So you know that in this representation, a generator of the rotations part of the group is meant to act by rotating the plane by the angle $2 \pi k /n$. Writing that transformation down as a matrix with real coefficients requires a choice of basis of the plane $\mathbb{R}^2$.
If the standard basis $e_1, e_2$ is chosen, i.e., a unit vector along the $x$-axis and a unit vector along the $y$-axis, then we get the "real orthogonal" column of that table, which is the expected rotation matrix.
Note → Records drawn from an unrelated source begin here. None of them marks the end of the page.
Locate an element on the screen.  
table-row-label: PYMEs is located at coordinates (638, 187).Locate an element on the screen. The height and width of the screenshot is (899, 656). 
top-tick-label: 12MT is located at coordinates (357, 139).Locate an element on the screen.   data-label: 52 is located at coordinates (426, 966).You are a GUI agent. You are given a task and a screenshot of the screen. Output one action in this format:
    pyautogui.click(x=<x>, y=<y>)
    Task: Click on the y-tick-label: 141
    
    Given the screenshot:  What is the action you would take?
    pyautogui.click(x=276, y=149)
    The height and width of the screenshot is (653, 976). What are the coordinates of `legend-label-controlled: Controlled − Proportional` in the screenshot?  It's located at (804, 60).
To get the other column, draw a regular unit $n$-gon in the plane, centred at the origin. Each vertex of the $n$-gon is a unit vector: choose two adjacent ones and call those $v_1$, $v_2$. Now, how is a rotation through $2 \pi / n$ written in this basis? Write $R$ for the rotation: we must have $R v_1 = v_2$ by our choice of basis. Some coordinate geometry should then tell you that, in terms of $v_1$ and $v_2$, $R v_2 = -v_1 + 2 \cos(2 \pi / n) v_2$. So in the basis $(v_1, v_2)$, the matrix of $R$ is $$ \begin{pmatrix} 0 & - 1 \\ 1 & 2 \cos(2 \pi / n) \end{pmatrix}$$ and taking this matrix to the power $k$ will give a rotation by $2 \pi k / n$.
So there is no difference in the representations: they are just the same representation written down using different bases. This is what it means to be isomorphic as representations. The characteristic polynomial of a matrix is invariant under change of basis, which could be why the table lists it as well.
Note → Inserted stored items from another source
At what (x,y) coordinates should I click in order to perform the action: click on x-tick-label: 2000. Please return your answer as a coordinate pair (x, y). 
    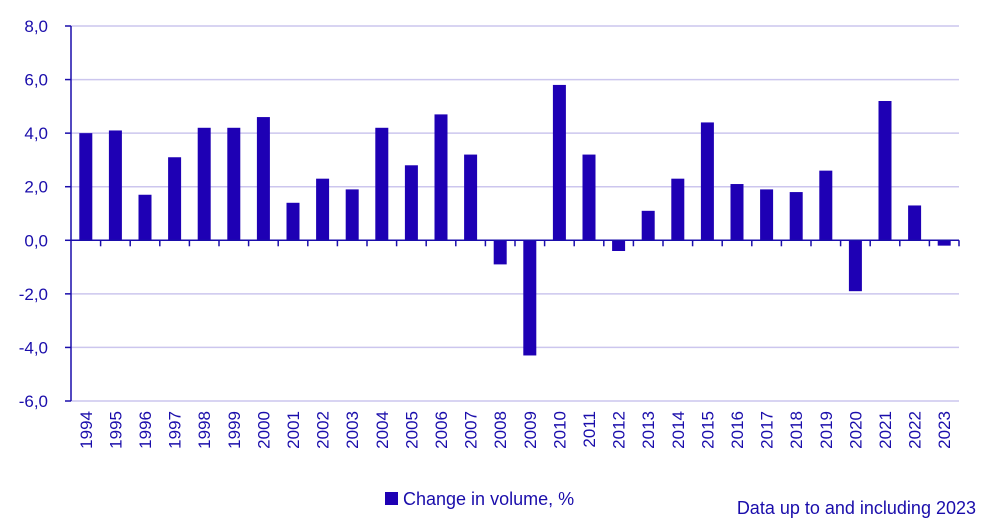
    Looking at the image, I should click on (264, 430).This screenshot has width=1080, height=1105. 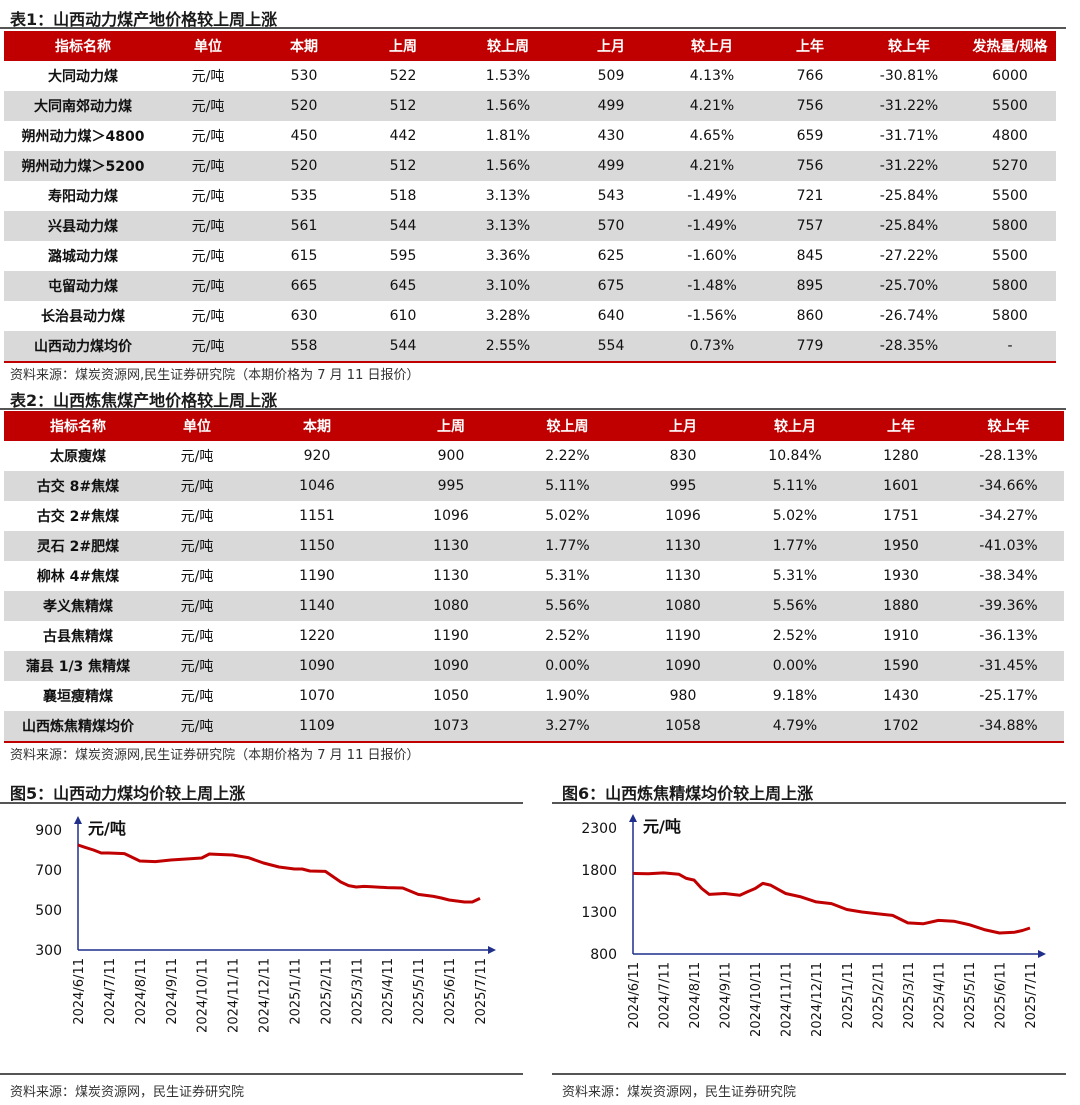 I want to click on table-cell: 1070, so click(x=317, y=696).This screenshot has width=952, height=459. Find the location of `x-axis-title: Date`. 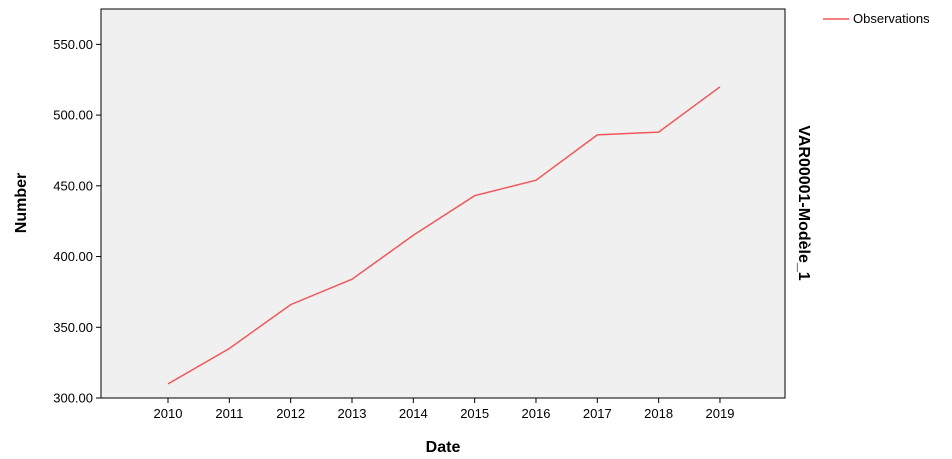

x-axis-title: Date is located at coordinates (444, 448).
Finally, $\mathbb{Q}(a)$ is notation which means the field extension of $\mathbb{Q}$ by the element $a$, where $a$ could be real or complex. Here the table is just noting what $\mathbb{Q}$ needs to be extended by to make the representation work, which here is just cosine of a particular angle. (Notably, we do not need the full power of the complex numbers).
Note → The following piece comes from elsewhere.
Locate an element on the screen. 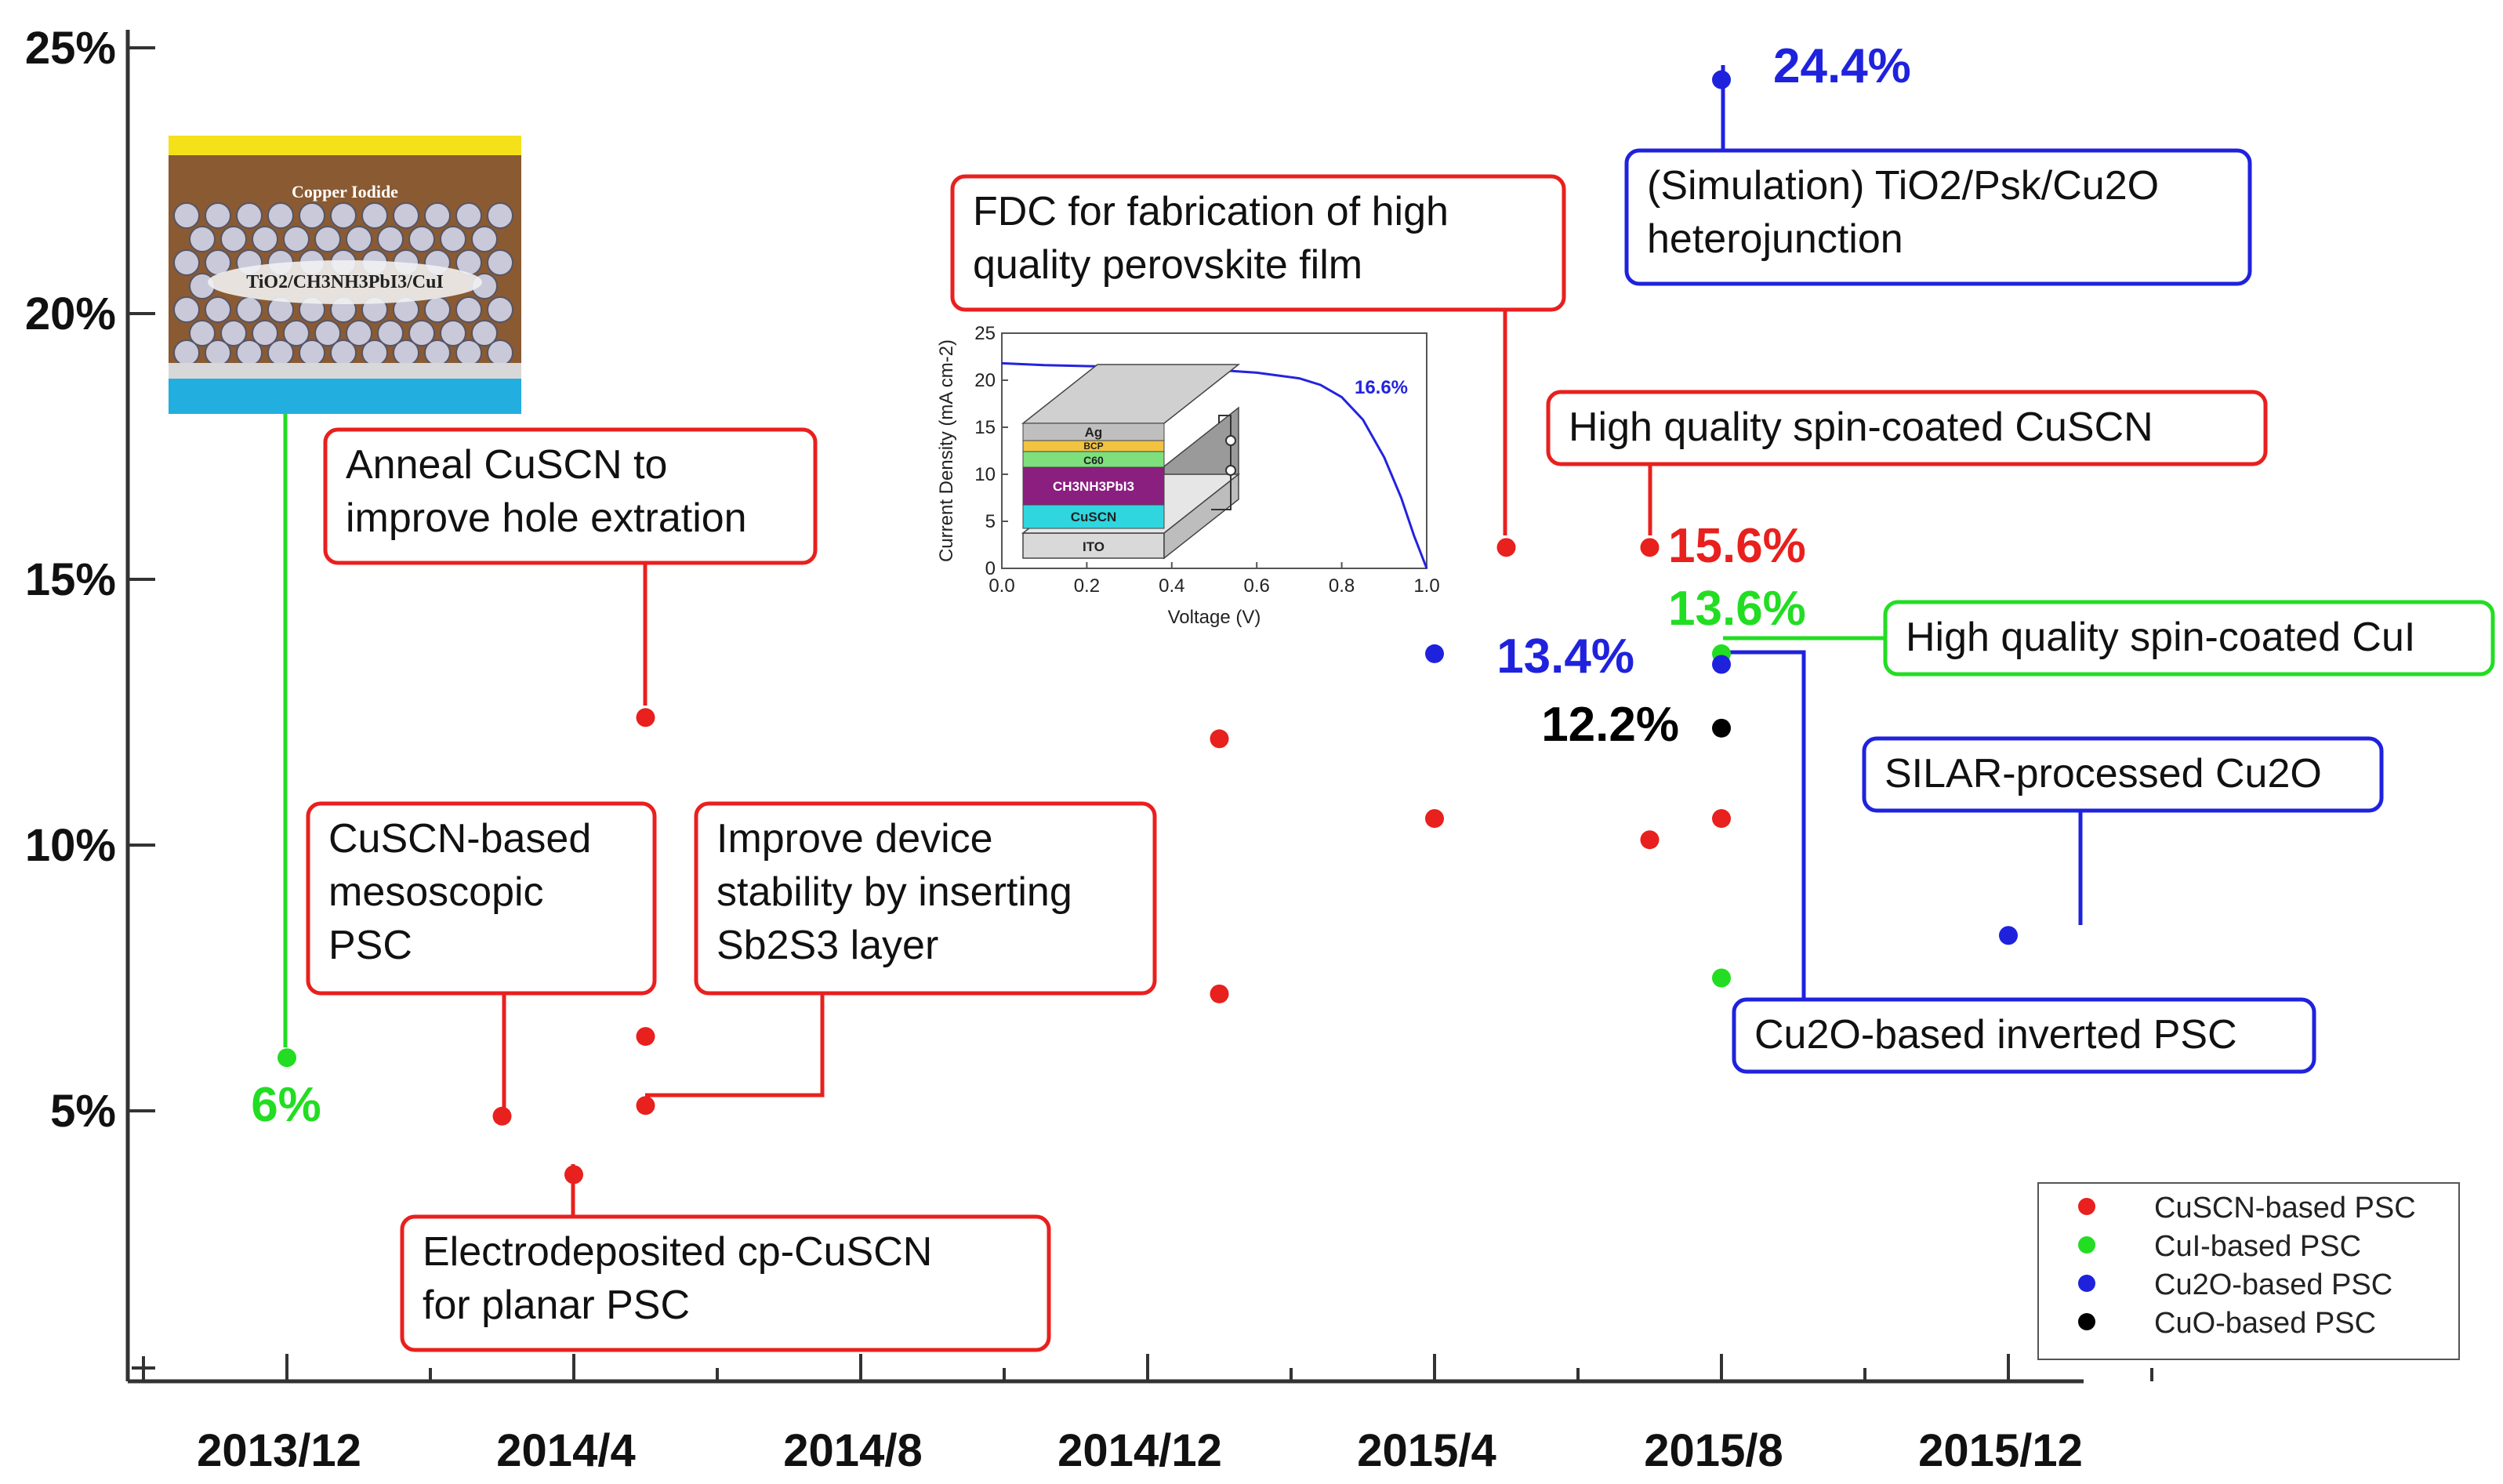 The width and height of the screenshot is (2503, 1484). image-mid-label: TiO2/CH3NH3PbI3/CuI is located at coordinates (345, 282).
Later addition: How can we derive the matrix $R$? Let $$M = \begin{pmatrix} \cos(2 \pi / n) & -\sin(2 \pi / n) \\ \sin(2 \pi / n) & \cos(2 \pi / n) \end{pmatrix}$$ be the rotation matrix. We essentially want to find a basis in which $M$ will only have rational numbers and $\cos(2 \pi / n)$. Let $v_1$ be any nonzero vector in the plane, and let $v_2 = Mv_1$ be the rotation applied to $v_1$. Then we want to compute $Mv_2 = M^2 v_1$ in the $(v_1, v_2)$ basis. $M$ satisfies its characteristic polynomial $x^2 - 2 \cos(2 \pi / n) x + 1 = 0$, and so we have $$M^2 v_1 - 2 \cos(2 \pi / n) Mv_1 + v_1 = 0$$ which we rearrange to see $$Mv_2 = -v_1 + 2 \cos(2 \pi / n) v_2$$ which gives the second column of the matrix $R$.